On 20 January, ESA’s Rosetta spacecraft emerged from a 31-month hibernation on the final leg of its 10-year journey to comet 67P/Churyumov–Gerasimenko. Just like the spacecraft, the mission’s target is also now emerging from hibernation.
For the last few months, the comet has been behind the Sun from our vantage point on Earth. But in late February, the Very Large Telescope of the European Southern Observatory in Chile resumed observations – its last look was on 5 October 2013.

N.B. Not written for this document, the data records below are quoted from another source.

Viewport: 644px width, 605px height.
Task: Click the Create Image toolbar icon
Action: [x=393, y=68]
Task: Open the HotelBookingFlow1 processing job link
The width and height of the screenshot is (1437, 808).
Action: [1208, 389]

The image presented here was taken on the night of the 27 February (09:30 GMT on 28 February). The image on the left was created by stacking individual exposures to show the background stars. These were then shifted to compensate for the motion of the comet, which appears as a small dot right on top of one of the stars (at the centre of the circle). The image on the right shows the comet when the star trails have been subtracted.
The observatory is collaborating with ESA to monitor the four kilometre-wide comet from the ground to help refine Rosetta’s navigation and to make assessments of the comet’s activity prior to the spacecraft’s arrival in August.

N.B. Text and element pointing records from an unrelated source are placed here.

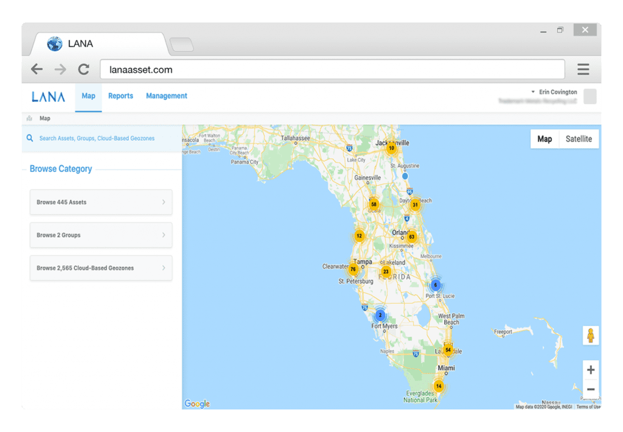Open the Miami area cluster marker showing 14

(x=439, y=386)
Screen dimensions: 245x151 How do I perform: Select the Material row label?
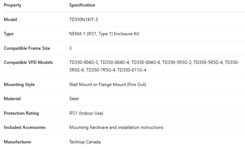(x=12, y=99)
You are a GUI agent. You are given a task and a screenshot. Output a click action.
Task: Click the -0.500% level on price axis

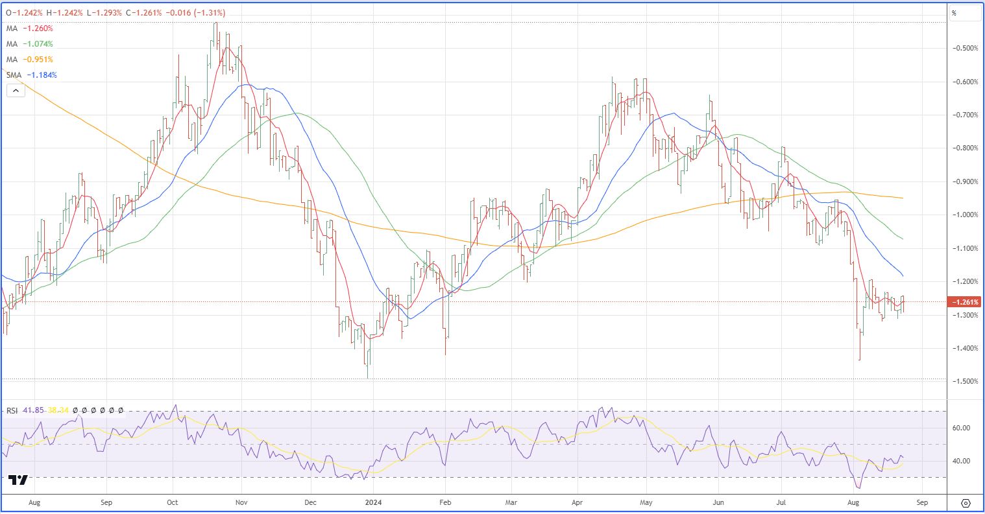click(x=965, y=49)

The comet is about 50% brighter than when it was last observed. Although it is also now nearer to Earth, it has brightened faster than expected for an inactive comet of this size, suggesting that its icy nucleus has started to evaporate as it moves gradually closer to the Sun.
The comet travels around the Sun between the orbits of Jupiter and Earth; its closest approach to the Sun, in August 2015, is at a distance of 185 million kilometres.
Rosetta will be the first mission to make continuous measurements at close-quarters of how a comet’s activity changes as it journeys around the Sun.